My mom calls me for dinner.



My mom asked whether I was happy during dinner. I nodded along as I glanced at the war footage rolling on the TV. I didn’t ask whether she was happy, not because I didn’t care for the answer but because I thought that some things were better unsaid. The material acknowledgment of happiness through words, sound vibrations spilling out of one’s mouth, terrified me.

My mom didn’t question me further, perhaps aware of my character, or thinking that I was happier than her. I gulped down the dry red wine and started cleaning the dishes.


I float back to my room. The window is open and the blinds are clapping along to the wind. The sharp air seeping in through the window carries tinges of burning coal that makes breathing difficult. I intend to read for a bit, but feel myself drift away from consciousness and retreat into the comfort of sleep. 


I had a dream that I lost my journals. In the dream, I was looking for them. Upon not finding them in their usual place, I went up to my mom and asked her where the notebooks were. Yet she couldn’t see me. I screamed and cried until I found myself in front of the mirror with no reflection. My childhood pictures weren’t in their usual place either. I went back to my room and found empty notebooks on my desk. The very journals I had filled up across many years stood there, rid of any trace of my existence.
I woke up, feeling disconnected from my body. I grasped at the sheets to feel their coarse texture against my skin. I needed something to remind me that I was still here, still real. So, I grabbed the cup I had left on the radiator next to my bed the night before. I gulped down the water to wash away my dream of inexistence. It had a hollow stale taste that made me feel emptier. 

The decaying apple core gave the air a sticky texture. I felt like my tongue was taped onto my palate and breathing had become a hassle. Fruit flies were orbiting around an invisible pole.



Later that day, Mom and I sat on a bench by the sea. She told me about her youth and how she loved and detested people so strongly. When she was 19, she fell in love for the first time.

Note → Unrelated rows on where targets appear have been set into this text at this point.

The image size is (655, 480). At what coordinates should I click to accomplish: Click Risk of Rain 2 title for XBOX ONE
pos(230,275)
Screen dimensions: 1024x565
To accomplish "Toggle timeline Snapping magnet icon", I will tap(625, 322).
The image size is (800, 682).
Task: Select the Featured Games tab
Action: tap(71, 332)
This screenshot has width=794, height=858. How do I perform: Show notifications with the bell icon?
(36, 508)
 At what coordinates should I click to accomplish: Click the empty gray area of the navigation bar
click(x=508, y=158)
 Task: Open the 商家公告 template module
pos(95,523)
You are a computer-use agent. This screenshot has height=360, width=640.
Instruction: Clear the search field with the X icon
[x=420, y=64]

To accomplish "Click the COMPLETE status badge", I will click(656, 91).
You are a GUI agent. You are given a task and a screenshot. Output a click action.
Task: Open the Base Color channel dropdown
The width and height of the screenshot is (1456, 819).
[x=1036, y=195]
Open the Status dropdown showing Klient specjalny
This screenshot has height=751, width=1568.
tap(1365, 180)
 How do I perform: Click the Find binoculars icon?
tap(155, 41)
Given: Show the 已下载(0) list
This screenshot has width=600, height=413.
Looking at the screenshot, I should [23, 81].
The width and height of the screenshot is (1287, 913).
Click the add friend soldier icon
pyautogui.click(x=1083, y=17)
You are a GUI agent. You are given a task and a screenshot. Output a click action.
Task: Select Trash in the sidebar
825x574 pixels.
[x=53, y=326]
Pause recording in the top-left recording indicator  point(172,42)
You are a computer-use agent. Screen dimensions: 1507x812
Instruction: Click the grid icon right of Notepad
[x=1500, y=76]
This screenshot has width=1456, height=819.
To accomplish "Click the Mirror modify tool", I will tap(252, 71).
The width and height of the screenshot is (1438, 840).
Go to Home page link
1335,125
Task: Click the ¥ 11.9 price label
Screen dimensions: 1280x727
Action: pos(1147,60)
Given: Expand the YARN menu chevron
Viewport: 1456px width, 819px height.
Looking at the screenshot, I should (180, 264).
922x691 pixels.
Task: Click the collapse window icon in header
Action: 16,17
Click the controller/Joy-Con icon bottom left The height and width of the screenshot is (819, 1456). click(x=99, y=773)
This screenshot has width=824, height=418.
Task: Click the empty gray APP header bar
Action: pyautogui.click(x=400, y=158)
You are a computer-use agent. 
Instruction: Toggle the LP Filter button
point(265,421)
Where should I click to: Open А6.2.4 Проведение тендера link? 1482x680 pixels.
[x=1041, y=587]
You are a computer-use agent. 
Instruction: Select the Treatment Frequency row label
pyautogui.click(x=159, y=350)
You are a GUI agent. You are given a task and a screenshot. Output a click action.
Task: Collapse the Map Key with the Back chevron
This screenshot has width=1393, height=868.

By the time she turned 20, she thought she was dying of love.

I sat in silence, looking at a tanker that moved slowly in the offing. Its movement was imperceptible and gave me the illusion that time was standing still. Everything farther than a few meters also looked blurry under the fog and without my glasses. I had left them home since seeing too much of the world irritated me.



Tonight, I am leaving home. I had my last breakfast: green olives, feta, and honey with fresh bread. Me and my mom, we were alone together. I avoided her gaze, refusing to see the face I was about to leave behind. I focused on the fruit basket standing in the corner. Above the basket lingered the fruit flies, who were at home more than I was. The clementines had white spots on them and gave off a fermented scent. Their season was over. I grabbed the fly swatter and killed the fruit flies. Their small dried-up flesh dotted the white tiles. I squatted to see them up close. They still existed. I felt empty, emptier than ever.